Hirnforschung: Das Gehirn in 100 Bildern
Grundüberzeugungen entstehen im Alter von sieben Jahren, acht Sekunden lang können wir uns konzentrieren, und nach neun Monaten hat ein Säugling bereits so viele Nervenzellen wie ein erwachsener Mensch. Solche Fakten lernt man in »Das menschliche Gehirn«. Und zwar anschaulich, anhand von Infografiken, die elf Autorinnen und Autoren aus den Neurowissenschaften und dem Journalismus mit drei Grafikern entwickelt haben.
Vielfalt an Themen und Farben
Die ersten beiden Kapitel widmen sich der Physiologie des Gehirns und den Funktionen der verschiedenen Areale. Anschließend geht es um Kommunikation, Gedächtnis und Bewusstsein. Die letzten beiden Teile befassen sich mit dem Gehirn der Zukunft und möglichen Störungen. Die Infografiken folgen keinem geregelten Aufbau. Dafür gibt es wiederkehrende stilistische Elemente, die die Orientierung erleichtern. In farbigen Kreisen werden etwa Fragen beantwortet, wie: »Warum schmeckt Junkfood so gut?«, »Haben Gesten auf der ganzen Welt die gleiche Bedeutung?« und »Werden Roboter die Welt beherrschen?« (Zucker. Nein. Vielleicht.)
Die Themenvielfalt reicht von Ernährung bis hin zu künstlicher Intelligenz und philosophischen Fragestellungen. Die schiere Menge macht die Infografiken aber nicht oberflächlich. Im Gegenteil: Auch Fachkundige können sich auf Aha-Erlebnisse gefasst machen. Manche Darstellungen würden sich für Lehrbücher von Studierenden eignen.
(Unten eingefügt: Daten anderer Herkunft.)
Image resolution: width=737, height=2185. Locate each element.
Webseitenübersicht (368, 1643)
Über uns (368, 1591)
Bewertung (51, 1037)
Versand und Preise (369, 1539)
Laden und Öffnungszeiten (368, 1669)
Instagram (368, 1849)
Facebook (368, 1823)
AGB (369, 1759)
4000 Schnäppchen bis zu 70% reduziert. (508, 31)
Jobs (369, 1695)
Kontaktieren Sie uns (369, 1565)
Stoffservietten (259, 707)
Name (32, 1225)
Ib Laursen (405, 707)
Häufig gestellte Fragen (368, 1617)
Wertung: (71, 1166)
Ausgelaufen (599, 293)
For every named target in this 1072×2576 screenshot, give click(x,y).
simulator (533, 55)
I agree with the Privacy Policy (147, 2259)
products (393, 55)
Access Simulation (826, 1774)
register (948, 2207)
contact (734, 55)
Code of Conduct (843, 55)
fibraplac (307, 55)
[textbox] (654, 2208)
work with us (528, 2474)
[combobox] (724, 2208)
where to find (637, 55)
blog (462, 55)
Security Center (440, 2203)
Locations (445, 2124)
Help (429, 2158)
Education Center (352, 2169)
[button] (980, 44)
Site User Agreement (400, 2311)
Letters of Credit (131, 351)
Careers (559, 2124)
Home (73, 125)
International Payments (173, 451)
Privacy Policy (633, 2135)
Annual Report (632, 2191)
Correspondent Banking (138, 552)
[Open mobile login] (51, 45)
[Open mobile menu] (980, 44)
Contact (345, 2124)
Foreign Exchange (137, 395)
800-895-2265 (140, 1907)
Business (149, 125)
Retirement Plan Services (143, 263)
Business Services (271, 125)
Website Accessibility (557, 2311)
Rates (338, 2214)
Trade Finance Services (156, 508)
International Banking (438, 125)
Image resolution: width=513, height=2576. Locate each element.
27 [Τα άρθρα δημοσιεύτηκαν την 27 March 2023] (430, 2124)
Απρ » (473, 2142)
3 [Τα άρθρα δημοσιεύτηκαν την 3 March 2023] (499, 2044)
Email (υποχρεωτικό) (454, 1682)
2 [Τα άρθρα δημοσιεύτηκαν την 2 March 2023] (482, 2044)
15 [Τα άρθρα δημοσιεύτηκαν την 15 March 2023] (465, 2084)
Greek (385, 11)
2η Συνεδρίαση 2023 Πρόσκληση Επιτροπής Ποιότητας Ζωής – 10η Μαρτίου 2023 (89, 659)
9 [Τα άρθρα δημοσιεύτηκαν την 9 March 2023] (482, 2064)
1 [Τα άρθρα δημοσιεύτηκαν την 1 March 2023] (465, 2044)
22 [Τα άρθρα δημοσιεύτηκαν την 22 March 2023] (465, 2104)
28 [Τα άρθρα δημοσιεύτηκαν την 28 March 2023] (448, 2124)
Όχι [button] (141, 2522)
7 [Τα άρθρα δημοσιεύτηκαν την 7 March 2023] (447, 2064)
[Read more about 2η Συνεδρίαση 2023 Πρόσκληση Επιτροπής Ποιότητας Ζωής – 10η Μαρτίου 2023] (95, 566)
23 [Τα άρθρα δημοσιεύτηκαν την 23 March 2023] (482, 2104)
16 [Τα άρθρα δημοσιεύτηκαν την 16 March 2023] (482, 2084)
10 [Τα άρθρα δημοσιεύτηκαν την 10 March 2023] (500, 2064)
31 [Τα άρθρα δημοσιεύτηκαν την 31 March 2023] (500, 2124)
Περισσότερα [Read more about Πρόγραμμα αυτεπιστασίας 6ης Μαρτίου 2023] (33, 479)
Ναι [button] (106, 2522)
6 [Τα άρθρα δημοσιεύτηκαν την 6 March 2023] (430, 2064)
In dem Abschnitt »Wie wir sehen« lässt sich beispielsweise der Informationsfluss von der primären Sehrinde bis in die höheren Hirnregionen anschaulich nachvollziehen, mitsamt den Erklärungen, wofür die einzelnen Areale verantwortlich sind und was bei der Verarbeitung visueller Reize schiefgehen kann.
Quellenangaben fehlen
Menschen, die bisher noch keine Berührungspunkte mit der Neurowissenschaft hatten, werden von der Informationsfülle wohl überwältigt sein. Fachleuten mangelt es hingegen an Anknüpfungsmöglichkeiten, um sich intensiver mit einem Thema zu beschäftigen. Wer mit der Materie vertraut ist, wird die Inhalte zwar fachlich einordnen oder im Zweifelsfall selbst nachrecherchieren können. Doch das Buch hilft dabei insofern nicht, als dass Quellenangaben fehlen; es gibt auch keine Verweise auf eine Sammlung von Belegen im Netz, sei es mit QR-Codes oder verkürzten URLs.
Ein großes Manko. Insbesondere da die Hirnforschung eine relativ junge Disziplin ist, in der für viele Fragen gesicherte Antworten fehlen.
Ein Beispiel: Die Infografik zum kontroversen Thema »Männliches und weibliches Hirn« zeigt eine Reihe von Hirnregionen, die im männlichen Gehirn in Relation zur Gesamtgröße größer als im weiblichen sein sollen. Genau das bezweifeln Neurowissenschaftlerinnen und Neurowissenschaftler um Lise Eliot von der Chicago Medical School in einer 2021 erschienenen Übersichtsarbeit, in der sie drei Jahrzehnte Forschung zu Geschlechtsunterschieden im Gehirn zusammengefasst haben. Sie bezeichnen das als eine »Geschichte von nicht replizierten Behauptungen«. Demnach nimmt der Hypothalamus im Gehirn von Männern nicht mehr Platz ein als im Gehirn von Frauen. Für die Amygdala wiederum finden sich nur geringfügige Unterschiede, die kleiner als die Ungenauigkeit der Messmethode sind.
Trotzdem ist »Das menschliche Gehirn« ein Buch für alle, die unser komplexestes Organ fasziniert. Die Infografiken eignen sich zudem als Inspirationsquelle für Lehrpersonal an Schulen oder Universitäten.